Skip to main content
ModelTerms

Inference · intermediate

Top-k

Top-k restricts token sampling to the k highest-probability tokens, then samples from that set. A simpler alternative to top-p.

Explanation

Pick k (say, 50) and at each step the model only ever samples from the 50 most-likely next tokens. This caps the worst-case "weird token" failure mode.

Top-k is less adaptive than top-p: it always considers exactly k tokens, regardless of how confident or uncertain the model is at that step. Most modern systems prefer top-p for that reason, though top-k still appears in older codebases and some open-source defaults.

Examples

  • top-k = 50: a common default in Hugging Face generation.
  • top-k = 1: same as greedy decoding (always pick the top token).

Frequently asked

What is Top-k?

Top-k restricts token sampling to the k highest-probability tokens, then samples from that set.
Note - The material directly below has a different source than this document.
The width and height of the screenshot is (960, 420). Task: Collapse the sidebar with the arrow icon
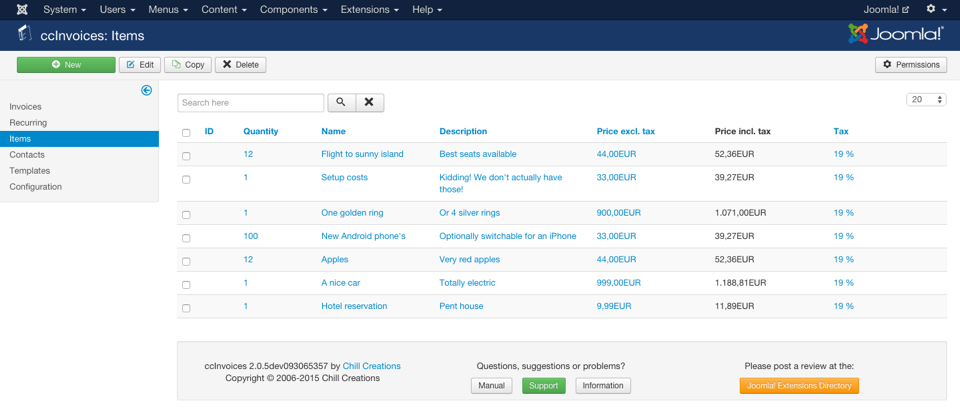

A simpler alternative to top-p.

What is an example of top-k?

top-k = 50: a common default in Hugging Face generation.

How is Top-k related to Top-p?

Top-k and Top-p are both inference concepts. Top-p (nucleus sampling) restricts token selection to the smallest set of tokens whose cumulative probability reaches p. Common values are 0.9-0.95.

Is Top-k considered intermediate?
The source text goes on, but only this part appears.